● **Exercise requirements**
Among the entries below, tally each line in which the word "Versandkosten" is found, then state the tally alone.
Material shown Block Start
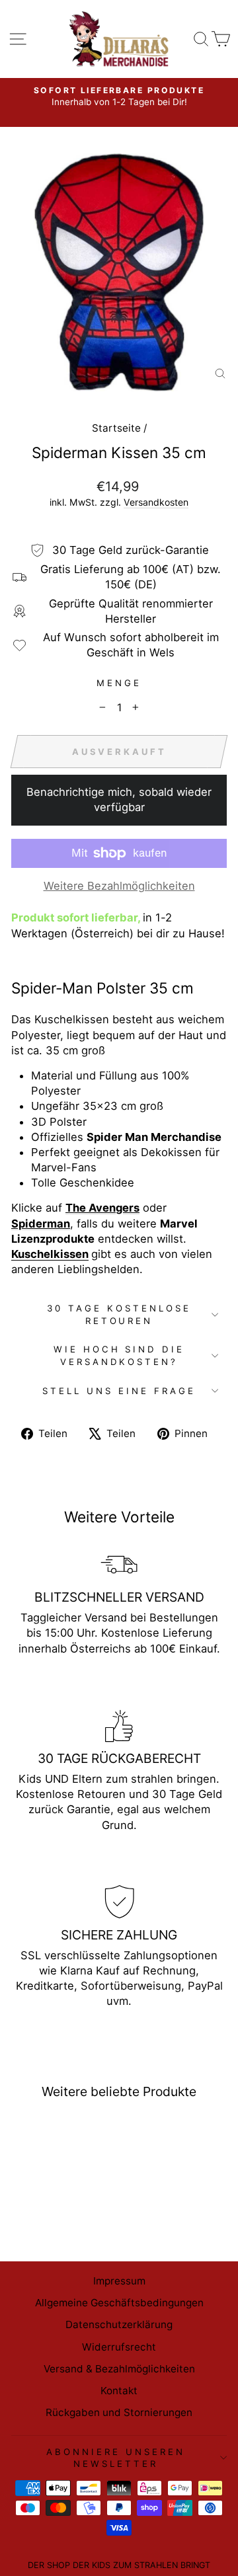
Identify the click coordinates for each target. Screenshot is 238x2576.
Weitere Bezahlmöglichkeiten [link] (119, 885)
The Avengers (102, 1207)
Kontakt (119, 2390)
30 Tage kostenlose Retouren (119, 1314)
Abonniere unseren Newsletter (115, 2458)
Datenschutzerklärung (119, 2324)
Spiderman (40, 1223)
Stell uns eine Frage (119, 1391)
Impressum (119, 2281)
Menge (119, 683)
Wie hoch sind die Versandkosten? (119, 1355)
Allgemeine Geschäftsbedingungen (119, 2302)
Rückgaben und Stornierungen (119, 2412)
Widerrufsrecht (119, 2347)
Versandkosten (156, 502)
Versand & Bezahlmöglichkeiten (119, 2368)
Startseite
Material shown Block End
● **Answer to this task**
2